- **Request**
Please show every line of the listing below that contains the word "filter".

- **Record list**
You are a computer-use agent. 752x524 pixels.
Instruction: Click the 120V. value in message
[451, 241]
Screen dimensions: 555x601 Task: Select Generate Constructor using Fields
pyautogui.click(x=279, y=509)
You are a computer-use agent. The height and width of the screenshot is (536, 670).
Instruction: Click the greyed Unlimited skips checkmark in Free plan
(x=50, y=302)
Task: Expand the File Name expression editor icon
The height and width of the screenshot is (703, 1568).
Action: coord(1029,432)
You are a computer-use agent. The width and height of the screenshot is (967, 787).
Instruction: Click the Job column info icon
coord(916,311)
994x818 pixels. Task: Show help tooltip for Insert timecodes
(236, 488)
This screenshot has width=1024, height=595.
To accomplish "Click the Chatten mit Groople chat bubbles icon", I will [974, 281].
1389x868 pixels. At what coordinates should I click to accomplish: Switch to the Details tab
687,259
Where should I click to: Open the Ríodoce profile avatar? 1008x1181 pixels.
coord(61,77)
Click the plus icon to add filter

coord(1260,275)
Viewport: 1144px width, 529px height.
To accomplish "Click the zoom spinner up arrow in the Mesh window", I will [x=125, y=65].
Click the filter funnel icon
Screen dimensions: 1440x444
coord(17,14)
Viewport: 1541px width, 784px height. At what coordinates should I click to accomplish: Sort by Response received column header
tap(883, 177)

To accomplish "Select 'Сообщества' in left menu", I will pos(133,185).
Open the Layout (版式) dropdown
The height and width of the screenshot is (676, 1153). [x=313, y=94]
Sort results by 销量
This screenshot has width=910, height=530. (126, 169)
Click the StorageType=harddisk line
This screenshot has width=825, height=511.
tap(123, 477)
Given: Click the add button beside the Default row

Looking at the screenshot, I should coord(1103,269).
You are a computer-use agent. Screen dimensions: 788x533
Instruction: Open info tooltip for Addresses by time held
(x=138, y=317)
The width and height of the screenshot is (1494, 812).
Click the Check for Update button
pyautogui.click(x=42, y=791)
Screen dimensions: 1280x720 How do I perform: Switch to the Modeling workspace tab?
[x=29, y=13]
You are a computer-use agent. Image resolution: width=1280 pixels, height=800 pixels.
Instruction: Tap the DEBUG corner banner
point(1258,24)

- **Output**
Click the plus icon to add filter
Click the filter funnel icon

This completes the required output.